Hoosier Hall of Fame: The Vonneguts’ Ripple Effects

With hammers and nails, an immigrant family builds a dynasty.
Monon Trail

This story is part of

Indianapolis Monthly’s 2016 Indiana Bicentennial coverage, which includes our list of the 200 Hoosier Hall of Fame picks, designated throughout in bold or highlighted. For more on this celebration of the state’s first two centuries, click here.



Vonnegut Hardware opens in Indianapolis

Although college-educated patriarch Clemens Vonnegut looks more familiar with Schubert than screwdrivers, he seeks his fortune selling the latter after emigrating from Germany in 1848. From that first shop at 120 East Washington Street, the chain grew to 14 locations and lasted more than 100 years.
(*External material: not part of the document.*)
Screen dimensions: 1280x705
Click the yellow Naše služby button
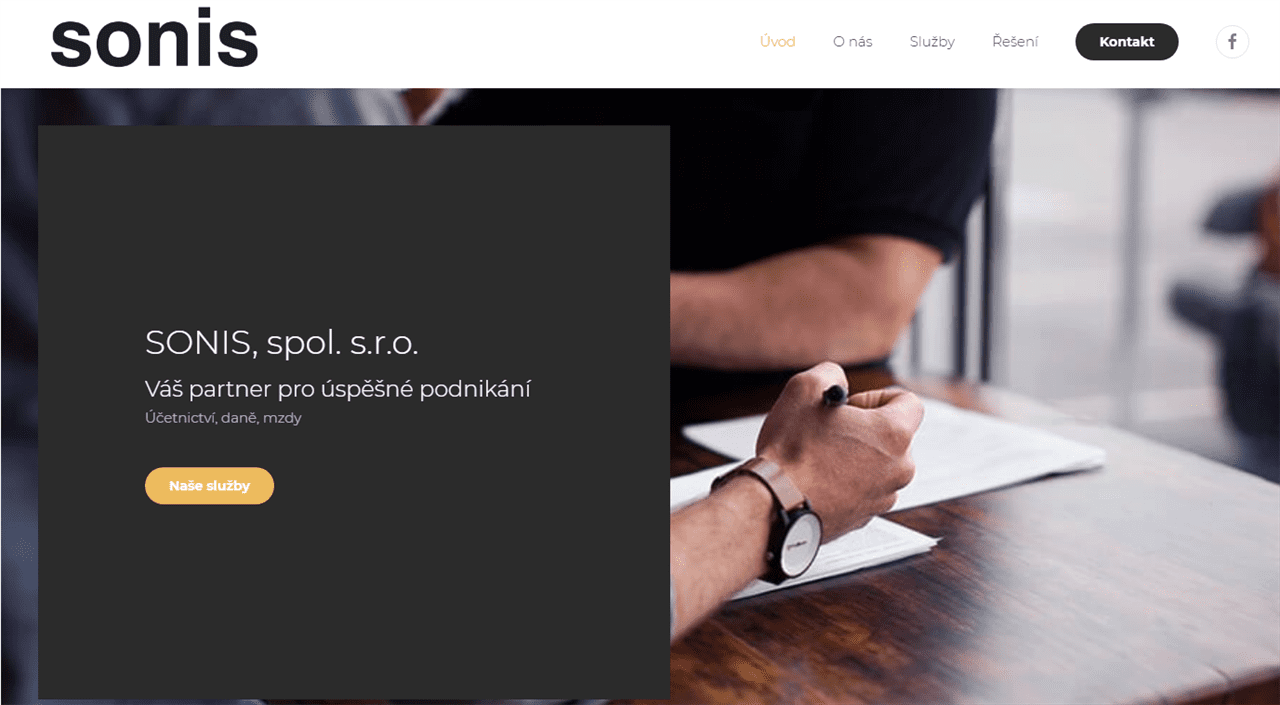click(209, 486)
Invention of the lifesaving “panic bar”

Horrified by Chicago’s Iroquois Theater fire—in which 602 people lost their lives, pinned against a door as they tried to escape—Vonnegut Hardware manager Carl Prinzler dreamed up the “panic bar”, now a mandatory addition to exits in public buildings.


Monon Trail inducted into National Rail-Trail Hall of Fame

He didn’t do it alone, but Richard Vonnegut, a cousin of Kurt Jr. and vice chair of the Hoosier Rails to Trails Council, deserves a lot of credit for Indiana’s most popular greenway: In the early 1990s, Richard lobbied to convert the abandoned Monon Railroad line, now a nationally recognized model for such projects.


Das Deutsche Haus completed on Mass Ave

While three of Clemens Vonnegut’s sons go on to run the family business, the fourth, Bernard, enrolls in M.I.T. to study architecture. His firm, Vonnegut & Bohn, designs a series of Indy landmarks: Das Deutsche Haus (renamed the Athenaeum), the Block building, the John Herron Art Institute (now Herron High School), and the L.S. Ayres building. Benard’s son, Kurt Vonnegut Sr., joins the firm and contributes the Indiana Bell Telephone building (now the AT&T building), the Kahn building, and the bronze clock on the side of Circle Centre.


Shortridge High School moved to present location

Bernard Vonnegut’s firm designed the building. His grandson, a storyteller, would later become the storied institution’s most famous alumnus.


Publication of Slaughterhouse-Five

Born in 1922, Kurt Vonnegut Jr. eschews hardware and architecture for letters. The ’60s antiwar novel, along with Breakfast of Champions and other titles, earns him a reputation as one of the latter–20th century’s most important writers.


Going All the Way reviewed in Life

Is it a stretch to say Kurt Jr. created two iconic Hoosier literary careers? Dan Wakefield doesn’t think so. Wakefield moved from Indy to New York not long after Vonnegut did, and Vonnegut’s glowing magazine review of Wakefield’s first novel helps move it off the shelves (it eventually sells over a million copies).


Ben Affleck scores one of his earliest feature roles

Before he was A-list, the actor traveled to Indy and such locations as the Red Key Tavern for filming of the screen adaptation of Going All the Way.


Pulitzer Prize–winning author Jhumpa Lahiri visits Butler University

While Nonie Vonnegut-Gabovitch (Kurt Jr.’s second cousin) didn’t start the Butler Visiting Writers Series, she did shepherd the lecture program for six years as coordinator. During her tenure, literary greats including Lahiri, Richard Russo, Chuck Klosterman, Joyce Carol Oates, and more make stops here.